Stored items:
=-=-=-=-=

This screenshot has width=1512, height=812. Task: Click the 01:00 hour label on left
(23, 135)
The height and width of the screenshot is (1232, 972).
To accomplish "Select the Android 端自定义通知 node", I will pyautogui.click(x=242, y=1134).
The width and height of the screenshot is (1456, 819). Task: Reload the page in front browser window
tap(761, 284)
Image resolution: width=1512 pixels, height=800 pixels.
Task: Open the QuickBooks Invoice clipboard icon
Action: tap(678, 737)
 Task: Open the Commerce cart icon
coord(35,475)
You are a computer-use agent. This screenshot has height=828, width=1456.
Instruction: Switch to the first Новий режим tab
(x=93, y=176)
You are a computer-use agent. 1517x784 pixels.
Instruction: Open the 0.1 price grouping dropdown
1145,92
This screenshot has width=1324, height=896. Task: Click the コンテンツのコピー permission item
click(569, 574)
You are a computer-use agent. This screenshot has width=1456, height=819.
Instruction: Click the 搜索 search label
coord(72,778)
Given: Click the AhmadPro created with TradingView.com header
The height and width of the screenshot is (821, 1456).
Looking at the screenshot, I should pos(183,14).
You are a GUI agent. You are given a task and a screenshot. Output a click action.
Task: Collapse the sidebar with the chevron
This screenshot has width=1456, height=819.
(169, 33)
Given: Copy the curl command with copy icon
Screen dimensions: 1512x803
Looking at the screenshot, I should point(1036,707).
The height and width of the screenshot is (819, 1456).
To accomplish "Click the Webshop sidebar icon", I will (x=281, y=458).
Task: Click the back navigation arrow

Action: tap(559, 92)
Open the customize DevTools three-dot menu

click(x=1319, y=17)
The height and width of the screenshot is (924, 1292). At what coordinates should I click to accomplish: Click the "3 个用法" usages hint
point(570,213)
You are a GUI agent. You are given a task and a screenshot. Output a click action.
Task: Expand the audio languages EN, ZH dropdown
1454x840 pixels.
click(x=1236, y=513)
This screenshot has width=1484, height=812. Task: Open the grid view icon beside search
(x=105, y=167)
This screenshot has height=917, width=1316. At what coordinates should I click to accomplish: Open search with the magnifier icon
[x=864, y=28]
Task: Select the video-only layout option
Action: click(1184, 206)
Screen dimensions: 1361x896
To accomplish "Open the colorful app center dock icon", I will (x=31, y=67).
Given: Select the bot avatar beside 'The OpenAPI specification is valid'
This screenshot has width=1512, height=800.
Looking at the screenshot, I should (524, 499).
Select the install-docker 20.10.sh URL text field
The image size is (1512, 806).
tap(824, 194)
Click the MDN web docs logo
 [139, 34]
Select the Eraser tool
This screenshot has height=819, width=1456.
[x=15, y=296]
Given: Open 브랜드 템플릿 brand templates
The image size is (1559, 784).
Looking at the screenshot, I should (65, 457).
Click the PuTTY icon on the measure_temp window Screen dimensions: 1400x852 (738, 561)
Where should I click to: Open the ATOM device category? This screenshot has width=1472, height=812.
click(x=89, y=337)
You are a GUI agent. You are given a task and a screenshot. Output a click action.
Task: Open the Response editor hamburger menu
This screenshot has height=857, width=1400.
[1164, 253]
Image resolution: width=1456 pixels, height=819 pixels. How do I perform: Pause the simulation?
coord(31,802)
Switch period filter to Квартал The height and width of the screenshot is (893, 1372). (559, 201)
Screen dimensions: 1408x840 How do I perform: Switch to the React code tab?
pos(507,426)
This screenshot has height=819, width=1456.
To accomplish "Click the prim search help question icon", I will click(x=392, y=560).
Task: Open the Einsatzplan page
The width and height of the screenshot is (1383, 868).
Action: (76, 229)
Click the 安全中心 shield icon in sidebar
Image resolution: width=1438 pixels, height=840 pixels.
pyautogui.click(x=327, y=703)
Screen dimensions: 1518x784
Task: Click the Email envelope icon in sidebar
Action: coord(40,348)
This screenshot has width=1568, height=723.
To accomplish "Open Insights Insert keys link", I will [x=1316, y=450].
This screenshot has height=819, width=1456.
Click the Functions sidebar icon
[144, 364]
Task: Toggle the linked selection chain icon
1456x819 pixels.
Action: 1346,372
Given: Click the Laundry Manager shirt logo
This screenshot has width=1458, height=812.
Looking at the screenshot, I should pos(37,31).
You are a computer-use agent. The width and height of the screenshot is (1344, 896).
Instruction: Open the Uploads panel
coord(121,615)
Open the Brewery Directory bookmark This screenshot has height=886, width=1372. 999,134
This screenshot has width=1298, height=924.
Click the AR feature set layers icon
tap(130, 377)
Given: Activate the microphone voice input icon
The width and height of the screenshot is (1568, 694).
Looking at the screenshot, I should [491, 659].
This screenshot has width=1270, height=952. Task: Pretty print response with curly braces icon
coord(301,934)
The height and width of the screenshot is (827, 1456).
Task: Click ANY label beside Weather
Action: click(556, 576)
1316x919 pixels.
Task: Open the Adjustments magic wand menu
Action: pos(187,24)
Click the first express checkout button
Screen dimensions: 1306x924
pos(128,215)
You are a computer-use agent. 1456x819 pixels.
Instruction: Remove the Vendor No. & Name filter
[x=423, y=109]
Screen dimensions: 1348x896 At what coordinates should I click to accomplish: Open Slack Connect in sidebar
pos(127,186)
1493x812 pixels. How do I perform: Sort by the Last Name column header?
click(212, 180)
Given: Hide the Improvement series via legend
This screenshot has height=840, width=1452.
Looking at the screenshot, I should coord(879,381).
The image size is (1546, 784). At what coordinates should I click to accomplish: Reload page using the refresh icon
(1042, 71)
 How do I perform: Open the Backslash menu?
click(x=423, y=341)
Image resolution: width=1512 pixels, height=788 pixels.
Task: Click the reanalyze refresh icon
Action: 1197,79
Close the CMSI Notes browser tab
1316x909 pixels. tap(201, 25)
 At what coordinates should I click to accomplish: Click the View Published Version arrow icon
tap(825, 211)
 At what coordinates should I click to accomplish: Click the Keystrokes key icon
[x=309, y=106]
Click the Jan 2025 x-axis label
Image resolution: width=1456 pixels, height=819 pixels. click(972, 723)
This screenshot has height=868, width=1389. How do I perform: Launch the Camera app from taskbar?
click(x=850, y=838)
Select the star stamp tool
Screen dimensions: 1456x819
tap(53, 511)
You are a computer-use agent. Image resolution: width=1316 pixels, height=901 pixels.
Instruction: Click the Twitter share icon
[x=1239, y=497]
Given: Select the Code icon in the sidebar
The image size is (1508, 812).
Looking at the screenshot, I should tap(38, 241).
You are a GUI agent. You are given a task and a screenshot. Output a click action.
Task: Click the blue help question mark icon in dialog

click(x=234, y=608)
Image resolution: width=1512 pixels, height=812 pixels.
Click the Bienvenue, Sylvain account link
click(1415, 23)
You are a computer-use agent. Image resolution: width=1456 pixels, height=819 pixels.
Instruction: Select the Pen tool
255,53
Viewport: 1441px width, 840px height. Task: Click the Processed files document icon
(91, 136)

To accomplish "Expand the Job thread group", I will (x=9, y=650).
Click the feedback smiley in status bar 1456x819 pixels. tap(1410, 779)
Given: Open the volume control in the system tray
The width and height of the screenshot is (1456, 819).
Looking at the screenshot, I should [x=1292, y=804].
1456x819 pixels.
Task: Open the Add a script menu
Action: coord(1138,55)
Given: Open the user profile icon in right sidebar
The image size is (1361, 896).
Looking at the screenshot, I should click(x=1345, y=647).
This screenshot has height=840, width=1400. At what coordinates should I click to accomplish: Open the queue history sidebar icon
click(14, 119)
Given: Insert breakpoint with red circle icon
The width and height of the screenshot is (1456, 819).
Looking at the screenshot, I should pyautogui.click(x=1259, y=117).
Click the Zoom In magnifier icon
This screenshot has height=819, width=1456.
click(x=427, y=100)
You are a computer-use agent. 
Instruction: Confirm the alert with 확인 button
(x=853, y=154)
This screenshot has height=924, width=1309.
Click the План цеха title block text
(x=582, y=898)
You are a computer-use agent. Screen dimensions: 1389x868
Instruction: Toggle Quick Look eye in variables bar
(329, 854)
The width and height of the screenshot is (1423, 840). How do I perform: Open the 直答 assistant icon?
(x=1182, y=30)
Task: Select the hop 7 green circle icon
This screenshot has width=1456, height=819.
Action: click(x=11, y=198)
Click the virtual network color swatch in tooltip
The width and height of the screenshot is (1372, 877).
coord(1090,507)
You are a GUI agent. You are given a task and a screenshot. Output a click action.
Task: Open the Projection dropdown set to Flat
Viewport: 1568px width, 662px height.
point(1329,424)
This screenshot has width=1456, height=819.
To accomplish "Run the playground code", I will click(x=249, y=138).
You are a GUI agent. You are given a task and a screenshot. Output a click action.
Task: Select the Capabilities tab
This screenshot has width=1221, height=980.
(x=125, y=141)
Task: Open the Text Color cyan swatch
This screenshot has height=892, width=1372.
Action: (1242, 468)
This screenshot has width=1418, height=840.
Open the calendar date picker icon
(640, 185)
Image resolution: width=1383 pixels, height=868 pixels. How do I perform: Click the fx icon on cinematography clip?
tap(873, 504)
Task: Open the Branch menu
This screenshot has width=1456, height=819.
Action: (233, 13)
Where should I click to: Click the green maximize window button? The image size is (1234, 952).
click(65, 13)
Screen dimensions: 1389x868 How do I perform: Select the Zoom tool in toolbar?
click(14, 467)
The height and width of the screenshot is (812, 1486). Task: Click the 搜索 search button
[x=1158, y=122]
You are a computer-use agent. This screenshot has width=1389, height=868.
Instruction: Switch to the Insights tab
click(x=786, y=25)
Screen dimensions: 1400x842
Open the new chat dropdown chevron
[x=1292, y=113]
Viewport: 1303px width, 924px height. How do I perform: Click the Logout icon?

=-=-=-=-=

(TASK STATEMENT) An exact copy is needed of the lines from the one containing "The height and width of the screenshot is (812, 1486)." through the end of the records.

(EXERCISE OUTPUT)
The height and width of the screenshot is (812, 1486). Task: Click the 搜索 search button
[x=1158, y=122]
You are a computer-use agent. This screenshot has width=1389, height=868.
Instruction: Switch to the Insights tab
click(x=786, y=25)
Screen dimensions: 1400x842
Open the new chat dropdown chevron
[x=1292, y=113]
Viewport: 1303px width, 924px height. How do I perform: Click the Logout icon?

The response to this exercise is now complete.